After working exclusively on bacteria genomes for a couple of months, recently I went back to the world of eukaryotic genomics to compile some data sets for comparison with my findings in bacteria. Now that I am totally spoiled by the availability and quality of bacteria genome sequences, working on eukaryotes is excruciatingly frustrating and I just have to vent here.
1. The taxon sampling is so sparse (both within and across phylogenetic groups). Often the lineages are either too closely or too distantly related, which makes it really hard to do comparative genomics.
2. When I get lucky and find a group that has just the right level of divergence, some of the genome sequencing projects seemed to be "in progress" forever. Seeing that the last update was from several years ago, I really doubt if they intend to finish what they started.
3. Okay now, what about the published genomes?

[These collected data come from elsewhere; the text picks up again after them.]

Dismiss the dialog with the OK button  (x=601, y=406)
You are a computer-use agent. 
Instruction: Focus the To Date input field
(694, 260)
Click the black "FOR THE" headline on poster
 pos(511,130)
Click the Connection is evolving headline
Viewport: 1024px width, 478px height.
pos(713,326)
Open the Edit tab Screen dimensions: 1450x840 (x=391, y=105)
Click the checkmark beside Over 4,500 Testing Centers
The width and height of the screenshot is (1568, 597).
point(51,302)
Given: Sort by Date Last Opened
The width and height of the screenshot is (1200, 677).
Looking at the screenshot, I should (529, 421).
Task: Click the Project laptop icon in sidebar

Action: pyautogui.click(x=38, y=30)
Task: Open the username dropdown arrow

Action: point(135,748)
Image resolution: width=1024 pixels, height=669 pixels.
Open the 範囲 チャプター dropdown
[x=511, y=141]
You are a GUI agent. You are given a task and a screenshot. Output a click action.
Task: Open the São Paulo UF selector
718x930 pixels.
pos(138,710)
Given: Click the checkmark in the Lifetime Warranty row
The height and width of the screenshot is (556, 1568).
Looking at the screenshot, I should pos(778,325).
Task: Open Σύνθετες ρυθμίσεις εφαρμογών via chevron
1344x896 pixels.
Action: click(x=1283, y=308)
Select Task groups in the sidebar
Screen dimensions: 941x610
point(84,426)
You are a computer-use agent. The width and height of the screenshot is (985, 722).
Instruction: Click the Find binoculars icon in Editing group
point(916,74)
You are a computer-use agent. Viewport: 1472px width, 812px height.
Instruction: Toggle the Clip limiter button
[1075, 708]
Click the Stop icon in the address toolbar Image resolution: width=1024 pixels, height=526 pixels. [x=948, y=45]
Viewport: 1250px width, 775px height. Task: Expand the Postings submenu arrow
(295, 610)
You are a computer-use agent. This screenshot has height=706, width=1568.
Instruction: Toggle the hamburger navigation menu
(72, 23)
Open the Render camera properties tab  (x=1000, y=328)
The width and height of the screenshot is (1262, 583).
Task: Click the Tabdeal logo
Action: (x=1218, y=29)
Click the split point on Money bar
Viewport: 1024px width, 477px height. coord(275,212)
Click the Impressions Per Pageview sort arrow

Everyone knows that you are supposed to deposit the sequences in GenBank/EMBL/DDBJ when you publish the genome paper, so people can get the sequences to do more analysis later. Well, as it turned out, this is quite tricky as well. While most groups followed this guideline, many of the deposited genome sequences do not contain annotation of any kind. To get the annotation, you have to hunt down the files from various sources, and needless to say, everyone uses whatever file format and convention that caught their fancy.
4. Just when I think I am done with all the painful data collection/file format conversion and ready to roll, my whole data analysis pipeline simply blows up in my face. As it turned out, some annotations are just plain horrible; there are annotated proteins with less than 60 amino acids and more than 3 in-frame stop codons, or worse yet, "genes" with one single amino acid. I mean, come on guys, even a first-pass-fully-automatic annotation can do better than that. While my pipeline worked well for what it was designed to do, there is very little that it can do about the classic garbage-in-garbage-out problem.
All these frustrations reminded me why I decided to switch from eukaryotes to bacteria last year, and I really glad that I did.